(There were no travel bloggers in 1890. There were no blogs. No Web. But there were more and more people in America ready to do some traveling and looking for places to go. So if there was such a thing as a travel blog in the last decade of the 19th century, this is what I think it might have looked like.)
1. Atlantic City
A temperate summer climate, easy transportation access, one of a kind attractions and lodging for all classes of Americans is what gave Atlantic City the name “Queen of Resorts.” This seaside town is located on Absecon Island off the coast of southern New Jersey within easy reach of both Philadelphia and New York.
One of the reasons for Atlantic City’s popularity is the cool ocean breezes that moderate hot summer temperatures. The air temperature is usually a full 10 degrees cooler than the thermometer readings inland.
And you can enjoy those ocean breezes along Atlantic City’s famous boardwalk. Atlantic City had the first boardwalk in the United States having opened in in 1870. The current version was built last year after the previous one had been damaged by a hurricane. The new boardwalk sports rails of both sides thus reducing the risk of falling off which had proven to be a problem with visitors gazing at the beautiful ocean views and plunging off the edge. The new boardwalk is bigger (24 feet wide) and now stretches for four miles.
If the length of that walk tires you out, you can engage one of the rolling chairs and be pushed along the boards by attendants. These are the same rolling chairs that were introduced at the Philadelphia Centennial in 1876. At Tennessee Avenue and the boardwalk you’ll find Applegate’s Pier with its famous ice water fountain. And across the street Messrs. Young and McShea have opened a carousel that was created by renowned merry-go-round designer Gustav Dingel. The carousel is open every day but is particularly popular on Sunday when its organ plays hymns and riders are provided with hymnals to sing along.
For the more adventurous there is the Epicycloidal Diversion on Mississippi Avenue. This contraption features four wheels that are mounted on a revolving platform. Each of the wheels has eight 2-passenger cars. And while on the boardwalk you can enjoy a unique Atlantic City treat, salt water taffy. Legend has it that salt water taffy was accidentally invented in Atlantic City by David Bradley after his shop was flooded with ocean water.

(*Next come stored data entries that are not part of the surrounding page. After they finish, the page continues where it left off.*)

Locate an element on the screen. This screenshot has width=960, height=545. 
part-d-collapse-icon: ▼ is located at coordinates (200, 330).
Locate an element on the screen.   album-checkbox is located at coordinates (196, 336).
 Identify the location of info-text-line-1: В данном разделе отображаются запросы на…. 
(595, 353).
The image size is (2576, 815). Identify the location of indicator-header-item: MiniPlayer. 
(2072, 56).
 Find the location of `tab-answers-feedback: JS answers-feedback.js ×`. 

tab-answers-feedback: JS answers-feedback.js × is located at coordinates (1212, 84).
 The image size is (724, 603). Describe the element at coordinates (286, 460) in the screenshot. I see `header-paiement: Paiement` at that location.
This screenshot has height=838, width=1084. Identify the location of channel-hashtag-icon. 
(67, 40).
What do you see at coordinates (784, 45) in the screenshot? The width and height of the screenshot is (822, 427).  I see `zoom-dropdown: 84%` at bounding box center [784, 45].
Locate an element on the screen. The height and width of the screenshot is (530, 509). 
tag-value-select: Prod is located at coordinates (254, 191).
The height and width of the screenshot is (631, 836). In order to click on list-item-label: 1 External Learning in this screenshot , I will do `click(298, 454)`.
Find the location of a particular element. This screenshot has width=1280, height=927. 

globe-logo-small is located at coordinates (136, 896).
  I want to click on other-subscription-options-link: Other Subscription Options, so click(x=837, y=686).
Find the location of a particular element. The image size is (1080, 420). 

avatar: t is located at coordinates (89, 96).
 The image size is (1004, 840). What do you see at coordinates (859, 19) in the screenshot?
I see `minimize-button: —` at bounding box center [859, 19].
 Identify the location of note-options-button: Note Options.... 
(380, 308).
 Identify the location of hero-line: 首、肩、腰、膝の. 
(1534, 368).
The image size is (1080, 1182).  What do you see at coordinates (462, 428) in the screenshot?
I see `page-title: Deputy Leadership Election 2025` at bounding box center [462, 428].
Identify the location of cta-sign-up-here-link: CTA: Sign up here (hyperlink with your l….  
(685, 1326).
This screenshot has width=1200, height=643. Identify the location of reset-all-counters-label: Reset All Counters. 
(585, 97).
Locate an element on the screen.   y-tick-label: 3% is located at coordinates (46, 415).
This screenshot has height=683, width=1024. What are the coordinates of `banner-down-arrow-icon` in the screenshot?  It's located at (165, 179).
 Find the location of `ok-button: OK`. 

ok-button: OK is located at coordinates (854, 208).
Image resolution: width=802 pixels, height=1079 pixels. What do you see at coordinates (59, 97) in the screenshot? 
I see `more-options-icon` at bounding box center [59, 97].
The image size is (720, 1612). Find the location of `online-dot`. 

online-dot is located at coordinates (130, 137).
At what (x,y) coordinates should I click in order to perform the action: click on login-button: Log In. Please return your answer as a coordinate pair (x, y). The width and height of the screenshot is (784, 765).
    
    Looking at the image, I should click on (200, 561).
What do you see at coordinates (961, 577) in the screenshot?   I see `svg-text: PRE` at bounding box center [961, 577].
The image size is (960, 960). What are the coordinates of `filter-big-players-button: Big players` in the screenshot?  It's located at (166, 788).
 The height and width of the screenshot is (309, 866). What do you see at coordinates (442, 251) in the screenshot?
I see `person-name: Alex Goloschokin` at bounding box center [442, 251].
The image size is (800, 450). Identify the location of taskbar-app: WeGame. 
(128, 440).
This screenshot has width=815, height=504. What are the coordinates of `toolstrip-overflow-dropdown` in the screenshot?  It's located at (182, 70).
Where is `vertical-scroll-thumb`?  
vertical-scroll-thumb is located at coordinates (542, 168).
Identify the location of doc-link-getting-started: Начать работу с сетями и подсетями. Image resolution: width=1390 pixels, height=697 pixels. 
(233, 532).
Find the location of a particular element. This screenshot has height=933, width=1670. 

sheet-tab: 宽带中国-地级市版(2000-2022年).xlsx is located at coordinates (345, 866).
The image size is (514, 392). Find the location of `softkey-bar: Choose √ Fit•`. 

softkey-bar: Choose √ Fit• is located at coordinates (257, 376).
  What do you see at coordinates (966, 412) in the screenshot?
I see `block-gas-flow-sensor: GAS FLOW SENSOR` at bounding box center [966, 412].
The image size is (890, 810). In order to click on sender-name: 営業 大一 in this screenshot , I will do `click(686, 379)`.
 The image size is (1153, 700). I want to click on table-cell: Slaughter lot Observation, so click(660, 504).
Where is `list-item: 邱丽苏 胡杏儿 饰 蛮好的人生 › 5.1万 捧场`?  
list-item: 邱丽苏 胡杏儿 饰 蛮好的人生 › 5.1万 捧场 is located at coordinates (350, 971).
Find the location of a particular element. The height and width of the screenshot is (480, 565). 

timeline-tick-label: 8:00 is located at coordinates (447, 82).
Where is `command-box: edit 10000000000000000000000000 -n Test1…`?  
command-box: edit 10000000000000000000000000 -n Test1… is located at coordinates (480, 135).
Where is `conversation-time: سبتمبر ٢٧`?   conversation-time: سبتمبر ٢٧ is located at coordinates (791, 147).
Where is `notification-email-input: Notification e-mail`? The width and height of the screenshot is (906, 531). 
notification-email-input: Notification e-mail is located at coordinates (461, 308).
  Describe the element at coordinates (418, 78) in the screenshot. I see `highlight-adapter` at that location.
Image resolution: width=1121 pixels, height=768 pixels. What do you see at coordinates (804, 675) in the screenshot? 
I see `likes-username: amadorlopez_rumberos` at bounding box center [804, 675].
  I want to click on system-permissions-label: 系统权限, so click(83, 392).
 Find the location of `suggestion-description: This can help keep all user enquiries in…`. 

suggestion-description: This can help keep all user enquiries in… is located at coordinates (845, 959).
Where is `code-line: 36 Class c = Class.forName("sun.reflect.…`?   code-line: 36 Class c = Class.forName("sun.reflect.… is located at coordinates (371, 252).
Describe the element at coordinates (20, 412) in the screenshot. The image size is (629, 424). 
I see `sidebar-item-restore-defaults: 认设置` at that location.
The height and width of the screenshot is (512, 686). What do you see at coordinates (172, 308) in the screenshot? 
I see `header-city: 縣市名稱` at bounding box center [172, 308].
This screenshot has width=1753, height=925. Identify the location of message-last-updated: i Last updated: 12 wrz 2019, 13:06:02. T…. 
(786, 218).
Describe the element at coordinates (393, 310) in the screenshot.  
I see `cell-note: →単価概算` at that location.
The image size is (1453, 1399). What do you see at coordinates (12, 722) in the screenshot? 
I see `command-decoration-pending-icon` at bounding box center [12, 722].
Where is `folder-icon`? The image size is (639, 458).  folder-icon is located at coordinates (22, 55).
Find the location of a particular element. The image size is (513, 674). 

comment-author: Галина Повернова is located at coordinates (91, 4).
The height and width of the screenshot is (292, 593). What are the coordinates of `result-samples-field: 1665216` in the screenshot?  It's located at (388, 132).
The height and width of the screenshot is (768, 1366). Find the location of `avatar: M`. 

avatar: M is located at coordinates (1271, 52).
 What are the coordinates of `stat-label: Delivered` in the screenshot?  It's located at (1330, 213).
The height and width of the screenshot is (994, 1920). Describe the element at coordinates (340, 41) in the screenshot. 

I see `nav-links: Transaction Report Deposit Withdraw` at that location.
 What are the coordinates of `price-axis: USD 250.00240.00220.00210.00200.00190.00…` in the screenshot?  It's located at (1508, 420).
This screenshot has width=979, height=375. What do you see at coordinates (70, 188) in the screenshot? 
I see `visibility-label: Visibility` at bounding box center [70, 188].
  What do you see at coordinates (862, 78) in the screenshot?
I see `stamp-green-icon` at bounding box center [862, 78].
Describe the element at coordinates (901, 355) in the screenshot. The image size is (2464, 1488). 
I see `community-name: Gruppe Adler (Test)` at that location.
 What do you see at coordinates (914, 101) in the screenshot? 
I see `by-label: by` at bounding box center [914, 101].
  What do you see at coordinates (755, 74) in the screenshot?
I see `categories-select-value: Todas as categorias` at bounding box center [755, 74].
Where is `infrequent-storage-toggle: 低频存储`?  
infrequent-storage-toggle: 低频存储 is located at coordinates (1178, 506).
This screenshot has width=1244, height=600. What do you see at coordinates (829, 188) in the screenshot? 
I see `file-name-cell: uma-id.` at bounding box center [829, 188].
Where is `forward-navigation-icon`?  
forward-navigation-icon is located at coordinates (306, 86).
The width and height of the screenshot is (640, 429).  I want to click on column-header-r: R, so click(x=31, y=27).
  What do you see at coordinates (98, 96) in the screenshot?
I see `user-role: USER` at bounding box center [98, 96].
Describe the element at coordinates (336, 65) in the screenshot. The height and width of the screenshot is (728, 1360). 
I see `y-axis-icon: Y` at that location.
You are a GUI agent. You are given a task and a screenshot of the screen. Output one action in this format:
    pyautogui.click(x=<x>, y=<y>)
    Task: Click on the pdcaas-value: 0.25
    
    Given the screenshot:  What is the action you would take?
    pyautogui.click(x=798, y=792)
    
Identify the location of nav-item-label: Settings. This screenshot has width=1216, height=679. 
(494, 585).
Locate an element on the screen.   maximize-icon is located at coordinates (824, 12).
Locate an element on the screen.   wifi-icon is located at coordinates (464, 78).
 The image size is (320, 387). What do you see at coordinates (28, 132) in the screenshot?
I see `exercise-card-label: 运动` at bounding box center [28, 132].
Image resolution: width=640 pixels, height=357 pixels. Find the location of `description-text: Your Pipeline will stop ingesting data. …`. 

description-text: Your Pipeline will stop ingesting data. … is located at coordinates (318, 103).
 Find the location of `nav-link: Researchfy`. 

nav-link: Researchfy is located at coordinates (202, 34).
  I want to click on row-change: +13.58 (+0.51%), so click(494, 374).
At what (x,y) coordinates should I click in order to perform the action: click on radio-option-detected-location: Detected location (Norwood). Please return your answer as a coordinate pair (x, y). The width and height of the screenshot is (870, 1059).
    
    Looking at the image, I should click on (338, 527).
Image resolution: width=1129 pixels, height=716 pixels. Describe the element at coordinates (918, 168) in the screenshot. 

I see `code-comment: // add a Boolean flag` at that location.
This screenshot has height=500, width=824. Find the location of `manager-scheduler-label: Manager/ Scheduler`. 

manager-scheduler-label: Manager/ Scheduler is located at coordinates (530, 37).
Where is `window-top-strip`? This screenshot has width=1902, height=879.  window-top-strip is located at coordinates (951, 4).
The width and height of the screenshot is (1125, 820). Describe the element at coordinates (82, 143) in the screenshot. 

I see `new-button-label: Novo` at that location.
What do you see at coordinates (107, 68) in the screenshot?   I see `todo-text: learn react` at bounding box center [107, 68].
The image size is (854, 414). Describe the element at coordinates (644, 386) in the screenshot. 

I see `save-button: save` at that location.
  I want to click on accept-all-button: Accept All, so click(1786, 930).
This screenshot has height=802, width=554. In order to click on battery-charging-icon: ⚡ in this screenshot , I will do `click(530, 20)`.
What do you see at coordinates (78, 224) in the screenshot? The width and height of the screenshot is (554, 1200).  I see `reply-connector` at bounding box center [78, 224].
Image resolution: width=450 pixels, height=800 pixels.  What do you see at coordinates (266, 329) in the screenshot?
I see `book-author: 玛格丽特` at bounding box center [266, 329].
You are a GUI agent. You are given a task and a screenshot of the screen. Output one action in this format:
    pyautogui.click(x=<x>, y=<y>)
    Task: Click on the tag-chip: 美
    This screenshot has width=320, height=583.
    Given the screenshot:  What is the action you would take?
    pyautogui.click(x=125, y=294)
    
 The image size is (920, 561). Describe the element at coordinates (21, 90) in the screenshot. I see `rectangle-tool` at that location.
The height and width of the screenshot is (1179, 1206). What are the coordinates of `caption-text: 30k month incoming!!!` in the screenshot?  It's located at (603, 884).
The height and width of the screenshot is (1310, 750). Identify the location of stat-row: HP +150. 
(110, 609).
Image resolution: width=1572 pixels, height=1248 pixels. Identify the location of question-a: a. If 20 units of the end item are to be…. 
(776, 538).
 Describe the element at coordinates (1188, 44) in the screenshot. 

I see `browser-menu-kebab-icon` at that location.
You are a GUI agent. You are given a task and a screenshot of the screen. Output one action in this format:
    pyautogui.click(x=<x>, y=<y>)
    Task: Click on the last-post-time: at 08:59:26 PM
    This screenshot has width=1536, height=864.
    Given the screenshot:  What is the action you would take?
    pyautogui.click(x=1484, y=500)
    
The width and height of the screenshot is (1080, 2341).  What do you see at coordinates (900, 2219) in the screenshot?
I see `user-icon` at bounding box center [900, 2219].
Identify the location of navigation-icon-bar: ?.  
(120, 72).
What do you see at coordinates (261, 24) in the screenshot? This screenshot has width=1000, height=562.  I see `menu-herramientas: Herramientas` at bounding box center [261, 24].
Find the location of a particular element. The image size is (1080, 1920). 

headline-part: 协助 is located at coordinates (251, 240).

At the north end of the city is the Absecon Lighthouse which is open for visitors from 9 a.m. to noon. The 167 foot tall lighthouse, which was first lit in 1857, is the tallest in New Jersey and its light can be seen from up to 20 miles out to sea.
The Queen of Resorts is known for its Grand Hotels and among those is the United States Hotel. The hotel is a full block in size, bordered by Pacific, Atlantic, Maryland and Delaware avenues. These luxurious lodgings were visited by President Ulysses S. Grant in 1874. New Yorkers interested in visiting can get a special package from the Pennsylvania Railroad which, for $12.75, includes the train ride from New York with lunch en route and three nights lodging at the U.S. Hotel.
Another of former president Grant’s favorites is the Brighton Hotel on Indiana Avenue. This 17-year-old lodging house is as famous for its punch as it is for its charming accommodations. While many come to Atlantic City to enjoy its grand hotels, the city offers accommodations at all levels including much more modest boarding houses.
Atlantic City can be reached by sea, rail or coach. Both the Camden and Atlantic Railroad and the Philadelphia and Atlantic City Railway offer direct service from Philadelphia.
And there is now a road connecting Absecon Island from the mainland at Pleasantville, although it will require you to pay a 30 cent toll.
While Atlantic City is fast developing a reputation as a playground for the rich and famous it is a resort that all can enjoy. Workers, racial and religious minorities and immigrants will find welcoming accommodations here and can share the same ocean, beach and boardwalk as other guests. For all classes of Americans it is an attractive destination whether for a one-day excursion or for a summer by the sea.